Douglas – Past Public Lands Council president Jim Magagna spoke Aug. 18 at the annual Cattlemen’s Conference in Douglas about the El Paso/Ruby Pipeline public lands issue, and the resulting negotiations.
“About a month and a half ago a joint press release from El Paso and Western Watersheds Project (WWP) and the Oregon Natural Desert Association (ONDA) was released, stating that in return for a commitment from WWP to withdraw a threat to file a lawsuit delaying the construction of the Ruby Pipeline, El Paso would pay them $21 million into two funds set up and jointly administered – one by WWP and El Paso, and the other by ONDA and El Paso,” Magagna began.
“I assume, first and foremost, that everyone is somewhat aware of WWP. Their sole and stated purpose is to eliminate all public land grazing in the west on Forest Service, BLM and other lands,” he explained. “These funds would be used for a number of pro-conservation and litigation activities. Most notable to us was that they would also be used to buy up federal grazing permits from ‘willing’ sellers.”
He continued that a “willing” seller is almost always someone who has had enough litigation and permit pressure that they have no choice left beyond selling.
“There are confidentiality provisions on those agreements, so we haven’t seen them. But information was shared that El Paso would work with the environmental community in Congress to change the Taylor Grazing Act as it stands today. The change would allow monies from these funds to pay someone for their permit, and that permit would then be permanently retired, with no more grazing on that allotment or area. Today the BLM must re-admit a relinquished permit to a qualified applicant.
“We were able to arrange an initial meeting with El Paso leadership and placed in front of them our demand as the public livestock industry representative that those agreements be negated. Either break the agreements, find a way out of them or significantly amend them so they don’t include monies that could be used to acquire grazing permits,” said Magagna of the Public Lands Council’s demands.

****************

Short exercise a:
From the pipeline news report, return the passage from "He continued that" to "a qualified applicant." word for word.
The news text and the records were drawn from unrelated sources.

Input material:
****************

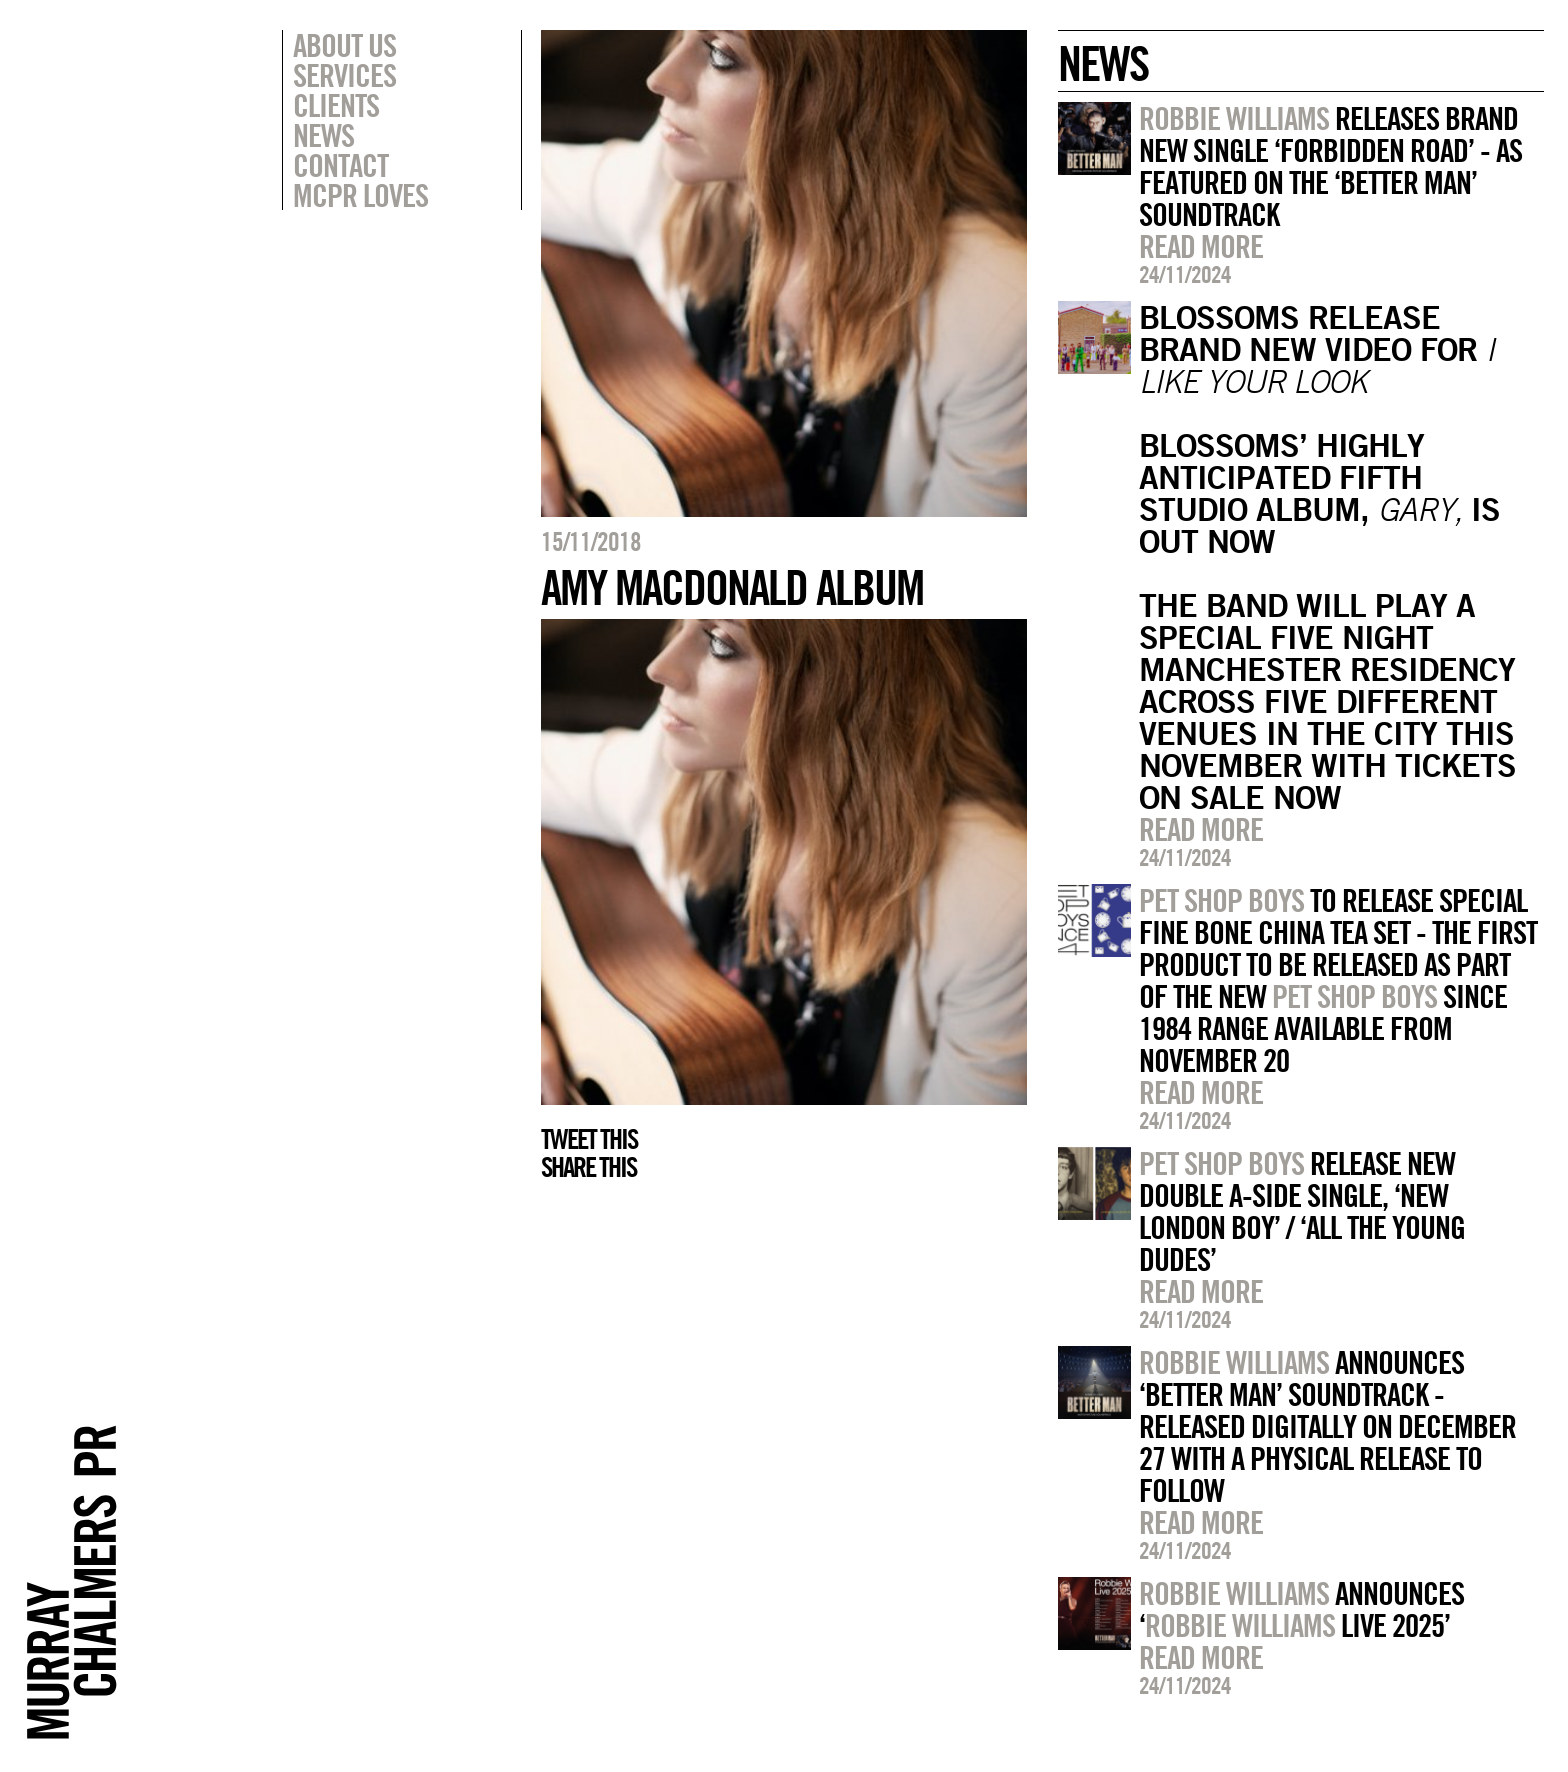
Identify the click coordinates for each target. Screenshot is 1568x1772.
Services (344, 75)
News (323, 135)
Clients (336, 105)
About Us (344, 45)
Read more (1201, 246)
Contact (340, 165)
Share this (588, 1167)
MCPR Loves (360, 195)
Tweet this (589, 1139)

****************

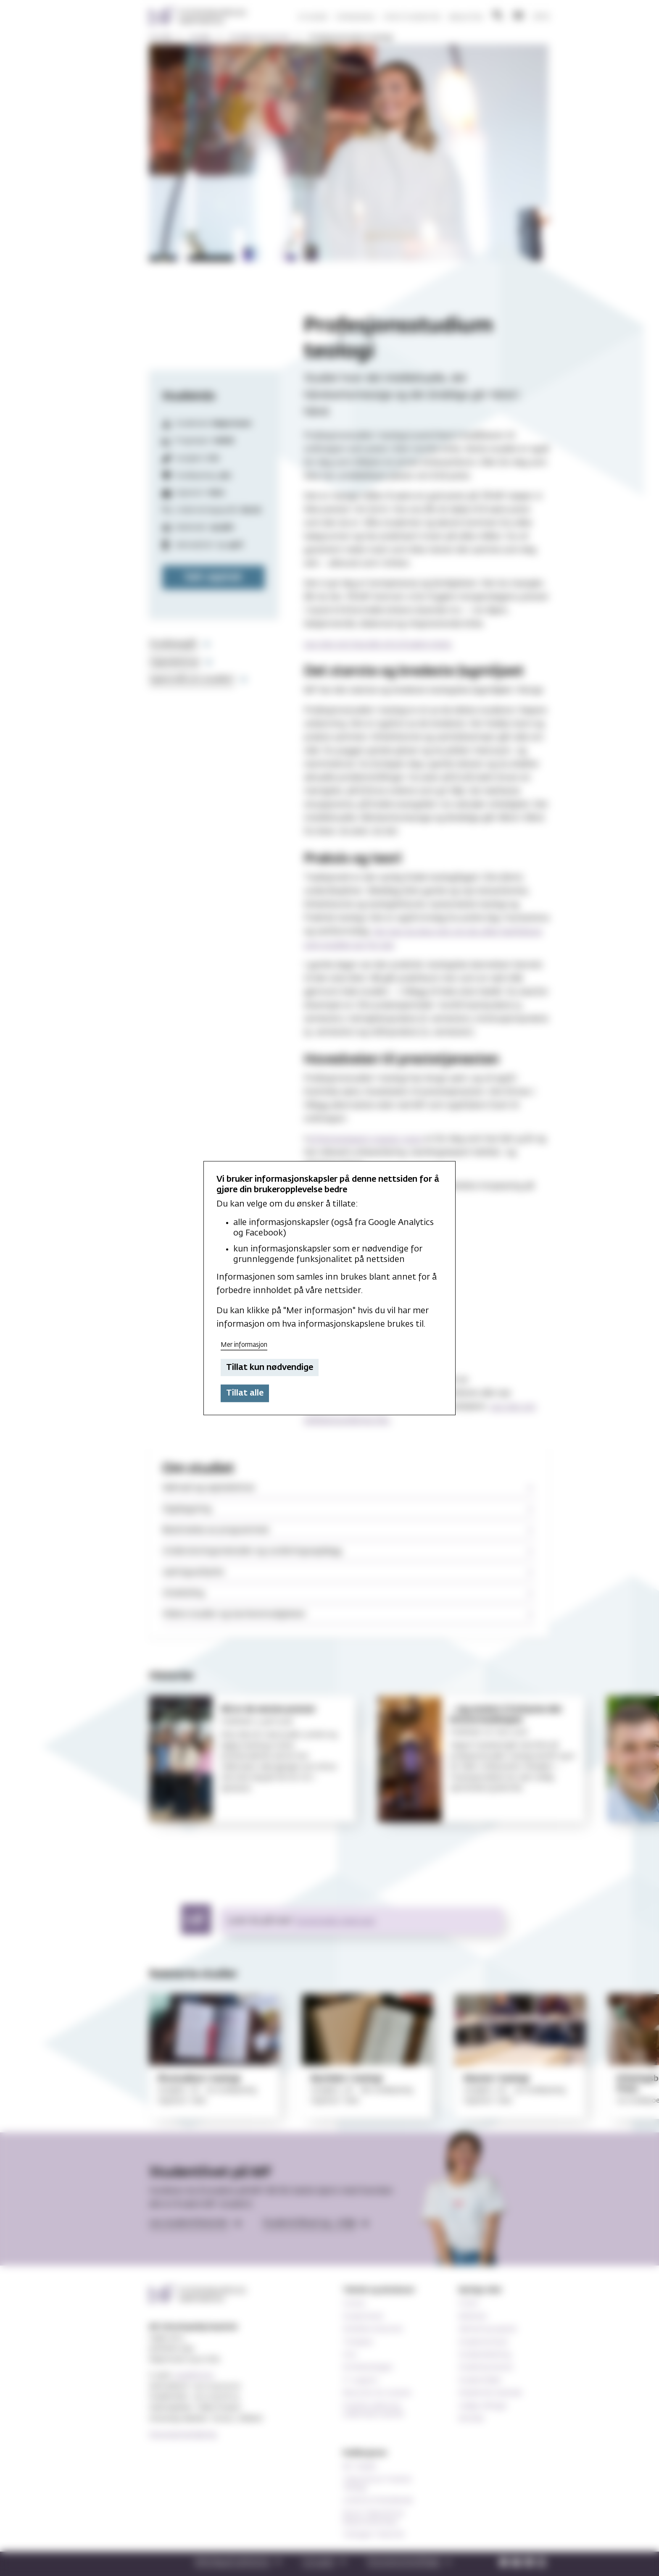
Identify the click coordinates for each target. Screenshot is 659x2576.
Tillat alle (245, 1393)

****************

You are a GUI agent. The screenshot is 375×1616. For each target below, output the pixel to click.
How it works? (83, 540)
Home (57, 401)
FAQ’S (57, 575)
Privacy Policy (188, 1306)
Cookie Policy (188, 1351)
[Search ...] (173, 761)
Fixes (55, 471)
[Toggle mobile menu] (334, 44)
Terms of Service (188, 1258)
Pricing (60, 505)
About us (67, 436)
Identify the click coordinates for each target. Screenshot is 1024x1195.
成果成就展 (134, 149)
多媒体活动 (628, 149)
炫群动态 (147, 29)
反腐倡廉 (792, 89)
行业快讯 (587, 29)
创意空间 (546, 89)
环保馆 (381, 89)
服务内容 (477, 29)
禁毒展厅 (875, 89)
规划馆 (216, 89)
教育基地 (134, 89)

****************

Short exercise b:
Retype, unchanged, the lines of the records from the line with "About Us (344, 45)" to the line with "MCPR Loves (360, 195)", including both of those lines.

Full solution a:
He continued that a “willing” seller is almost always someone who has had enough litigation and permit pressure that they have no choice left beyond selling.
“There are confidentiality provisions on those agreements, so we haven’t seen them. But information was shared that El Paso would work with the environmental community in Congress to change the Taylor Grazing Act as it stands today. The change would allow monies from these funds to pay someone for their permit, and that permit would then be permanently retired, with no more grazing on that allotment or area. Today the BLM must re-admit a relinquished permit to a qualified applicant.

Full solution b:
About Us (344, 45)
Read more (1201, 246)
Contact (340, 165)
Share this (588, 1167)
MCPR Loves (360, 195)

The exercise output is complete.